Alien has often been described as "truckers in space." The Nostromo is cold, hard, shabby and realistic; the matter-of-factness of a bunch of grunts in a transport arguing about bonuses helps make the fantastic real. There isn't a lot of exposition. We don't know who these people are, where they came from, how they ended up in these jobs. We don't even know their first names. (Even the cat is referred to by a last name.) But the seven actors are so good that each of them is memorable.

It's easy to identify with Ripley early on when she tries and fails to enforce quarantine, because we all know she's right. She is so calm and professional through most of the movie that when she finally loses it, it counts. It's easy to root for her; she's tough and smart and refuses to give up. Sigourney Weaver's Ripley has become a female science fiction icon, although much like Sarah Connor (another icon), Ripley doesn't really come into her own until the second movie.

After Ripley, Dallas (Tom Skerritt) is probably the most sympathetic character. We never do find out how he died. (Except in the extended version of the movie.) Yaphet Kotto and Harry Dean Stanton are great as the resentful engineering staff. John Hurt's part as the curious Kane is smallest, but he's certainly memorable. Lambert (Veronica Cartwright) is the only one of the seven who shows panic and fear early on, but she does it beautifully without going over the top or becoming unsympathetic.
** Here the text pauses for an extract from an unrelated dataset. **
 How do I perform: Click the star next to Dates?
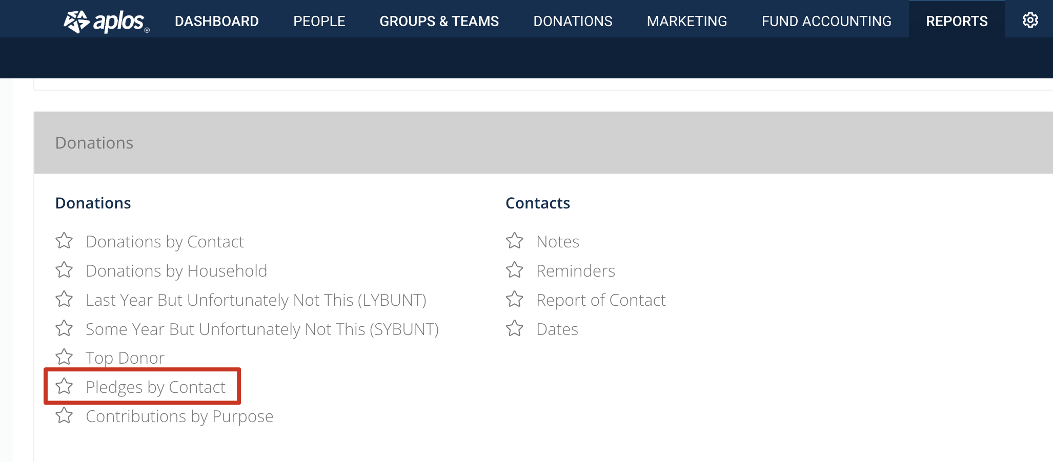tap(515, 328)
Ian Holm is the standout, though. Throughout most of the movie, Ash feels human but just... slightly... off. When we discover his true nature and he goes on the offense, he is absolutely frightening. Trying to kill Ripley with a rolled up magazine down her throat is particularly shuddery, as is his final speech in that disembodied head. Note how Ash, who is nearly as terrifying as the alien, is also gruesomely organic, with artificial slime and guts. And milky blood. Love the milky blood.

So much care and talent went into the making of this movie. The sequences on the planet with the wind, the mist, and the organic lines of the enormous alien ship seem like a fantastic nightmare come to life. Every space scene is beautifully composed. For that matter, every scene in the movie is beautifully composed. The famous chestburster sequence may be the most shocking movie scene ever filmed. I can still remember how shocked I was the first time I saw it. Veronica Cartwright's reaction was genuine, too. Most of the actors weren't clued in about exactly what was coming the first time so that Ridley Scott could record their actual reactions. (What a prick.)

Although the effects hold up for a movie over thirty years old, the computer sequences don't. "Mother" should probably have been more like HAL in 2001, although the lack of a human-like voice and the cold, disembodied fatalism of her messages work with the plot. Especially since "Mother" was the only representative of the Company (other than Ash), an organization that had no problem sacrificing the lives of the Nostromo's crew for an alien that could be used as a weapon.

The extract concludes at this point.